Here’s a list of JavaRosa’s Java files that use kxml. A starting point might be to understand how JavaRosa uses kxml. Then to create a proposal as @yanokwa outlined in this post.

dbl:~/devel/opendatakit/javarosa $ grep -rl --include '*.java' kxml .
./src/org/javarosa/core/model/actions/SetValueAction.java
./src/org/javarosa/core/model/instance/ExternalDataInstance.java
./src/org/javarosa/model/xform/CompactSerializingVisitor.java
./src/org/javarosa/model/xform/DataModelSerializer.java
./src/org/javarosa/model/xform/SMSSerializingVisitor.java
./src/org/javarosa/model/xform/XFormSerializingVisitor.java
./src/org/javarosa/xform/parse/ElementChildDeleter.java
./src/org/javarosa/xform/parse/FormInstanceParser.java
./src/org/javarosa/xform/parse/IElementHandler.java
./src/org/javarosa/xform/parse/IXFormParserFactory.java
./src/org/javarosa/xform/parse/RangeParser.java
./src/org/javarosa/xform/parse/StandardBindAttributesProcessor.java
./src/org/javarosa/xform/parse/SubmissionParser.java
./src/org/javarosa/xform/parse/XFormParseException.java
./src/org/javarosa/xform/parse/XFormParser.java
./src/org/javarosa/xform/parse/XFormParserFactory.java
./src/org/javarosa/xform/parse/XmlTextConsolidator.java
./src/org/javarosa/xform/util/InterningKXmlParser.java
./src/org/javarosa/xform/util/XFormAnswerDataSerializer.java
./src/org/javarosa/xform/util/XFormSerializer.java
./src/org/javarosa/xform/util/XFormUtils.java
./src/org/javarosa/xml/ElementParser.java
./src/org/javarosa/xml/TreeElementParser.java
./src/org/javarosa/xml/util/InvalidStructureException.java
./test/org/javarosa/xform/parse/ChildProcessingTest.java
./test/org/javarosa/xform/parse/SubmissionParserTest.java
./test/org/javarosa/xform/parse/XFormParserTest.java

sandhyarishitha · March 22, 2019, 3:27am

Tqq @dcbriccetti I will work on it

mdmahendri · March 30, 2019, 6:18am

Hello @yanokwa @dcbriccetti i want to ask something.

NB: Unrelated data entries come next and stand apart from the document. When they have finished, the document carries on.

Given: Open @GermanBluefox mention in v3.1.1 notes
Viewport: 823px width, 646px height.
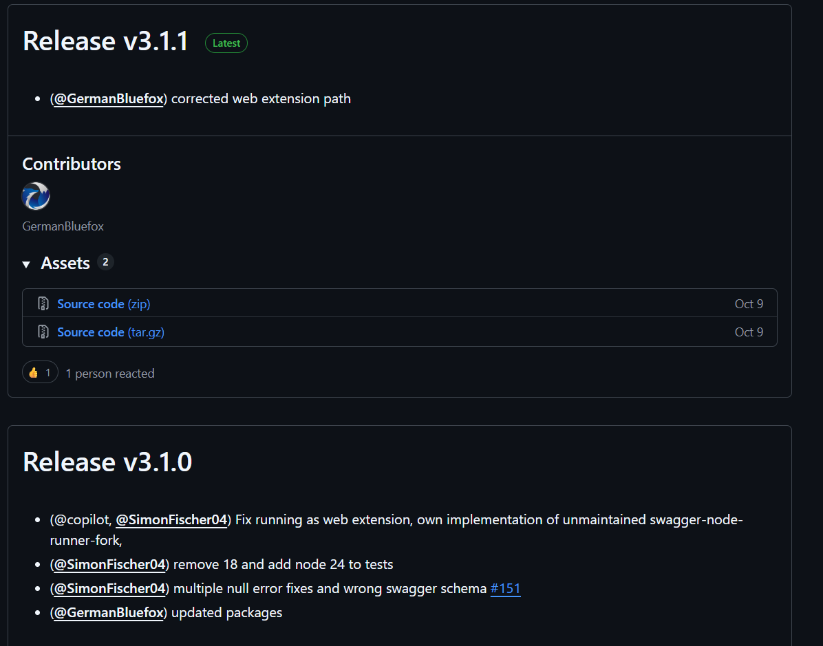Looking at the screenshot, I should click(x=109, y=98).
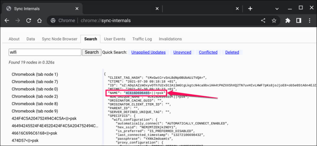Switch to the About tab
Image resolution: width=317 pixels, height=146 pixels.
point(14,39)
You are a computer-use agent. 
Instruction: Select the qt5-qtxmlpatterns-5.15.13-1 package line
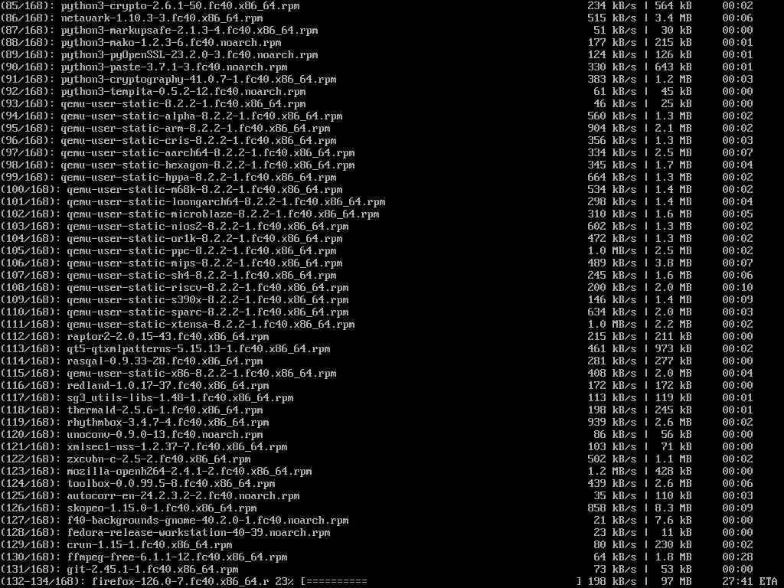point(377,348)
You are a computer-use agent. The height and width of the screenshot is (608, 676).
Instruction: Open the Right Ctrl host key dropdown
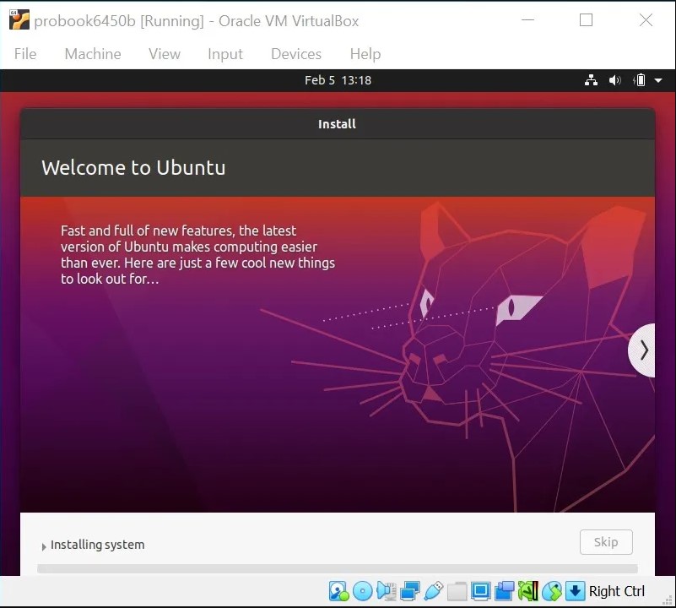(616, 591)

Though this might irrelevant to the project, i just wanted to speak what I have in mind
Since parsing in JR is done by creating the DOM document, why JR uses kxml? I don't see any API in kxml which utilize random access and XPath to select element. Instead parsing in JR uses for-loop then check the element name. Because of that, I want to offer changing the parsing library (kxml)

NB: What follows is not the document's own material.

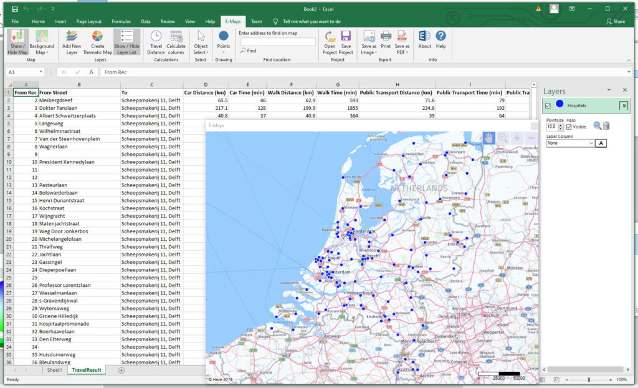Viewport: 638px width, 388px height.
Task: Open the Sheet1 worksheet tab
Action: pos(55,370)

Currently, two popular method to parse XML are DOM-based and SAX/StAX/Pull-parse. But there are another method recently called VTD and the library name is VTD-XML. VTD create representation by saving token offset, length, depth level and not by making DOM element tree. VTD basically parsing + indexing xml library

Advantages

better parsing throughput compared to DOM and SAX
efficient memory usage compared to DOM approach because no overhead of creating many DOM objects instead only array-like memory overhead once
hierarchy tree build only for element, so there is no need to check for leaves (attribute, text node)
select only elements that satisfy path, no need for loop-if and handling of unexpected elements
XPath evaluation is also fastest among other DOM library
can save VTD into disk so that parsing is only done once, though this might not needed because JR uses FormDef which is similar to DOM structure

So what i think is the possibility to migrate parsing library. After that, study whether VTD indexing scheme is suitable for other JR objects

Link to parsing throughput and memory usage benchmark
Link to XPath eval performance benchmark
Link on how VTD representations look like

LN · April 1, 2019, 7:24pm

Hi and welcome, @mdmahendri!

I'm sorry to say that VTD-XML would not be able to be leveraged because its license is GPLv2 (see https://sourceforge.net/projects/vtd-xml/) which is not compatible with ODK's Apache 2.0 license (see https://apache.org/licenses/GPL-compatibility.html).

I'll look at responding to some of your other questions and comments soon unless someone gets to it first!